À la question posée, il convient donc de répondre clairement que si la Caillera est, visiblement, très peu disposée à s’intégrer à la société, c’est dans la mesure exacte où elle est déjà parfaitement intégrée au système qui détruit cette société. C’est évidemment à ce titre qu’elle ne manque pas de fasciner les intellectuels et les cinéastes de la classe dominante, dont la mauvaise conscience constitutive les dispose toujours à espérer qu’il existe une façon romantique d’extorquer la plus-value. Une telle fascination intellectuelle pour la « fièvre généreuse du délinquant » (Foucault) serait, cependant, difficile à légitimer sans le concours bienveillant de la sociologie d’Etat. Cette étrange sociologie, en effet, afin de conférer aux pratiques, légales et illégales, du système qui l’emploie cette couleur « rebelle » qui les rend à la fois politiquement correctes et économiquement rentables, recourt à deux procédés principaux qui, quand on y réfléchit, sont assez peu compatibles.

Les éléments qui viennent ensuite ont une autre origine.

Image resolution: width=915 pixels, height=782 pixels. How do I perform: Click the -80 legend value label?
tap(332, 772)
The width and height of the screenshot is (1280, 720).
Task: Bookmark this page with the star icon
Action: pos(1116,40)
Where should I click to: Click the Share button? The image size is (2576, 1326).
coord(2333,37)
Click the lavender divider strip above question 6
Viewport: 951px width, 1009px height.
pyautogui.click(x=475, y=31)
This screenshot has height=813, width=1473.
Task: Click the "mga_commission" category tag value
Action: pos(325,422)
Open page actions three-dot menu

Tout d’abord, elle s’efforce d’inscrire ce qu’Orwell nommait « le crime moderne » dans la continuité des délits et des crimes d’autrefois. Or ce sont là deux univers très différents. Le bandit d’honneur des sociétés traditionnelles (le cas des pirates est plus complexe) puisait sa force et sa légitimité historique dans son appartenance à une communauté locale déterminée ; et, en général, il s’en prenait d’abord à l’État et aux divers possédants. Le délinquant moderne, au contraire, revendique avec cohérence la froide logique de l’économie pour « dépouiller » et achever de détruire les communautés et les quartiers dont il est issu [5]. Définir sa pratique comme « rebelle », ou encore comme une « révolte morale » (Harlem Désir) voire, pour les plus imaginatifs, comme « un réveil, un appel, une réinvention de l’histoire » (Félix Guattari), revient, par conséquent, à parer du prestige de Robin des Bois les exactions commises par les hommes du Sheriff de Nottingham. Cette activité peu honorable définit, en somme, assez bien le champ d’opérations de la sociologie politiquement correcte.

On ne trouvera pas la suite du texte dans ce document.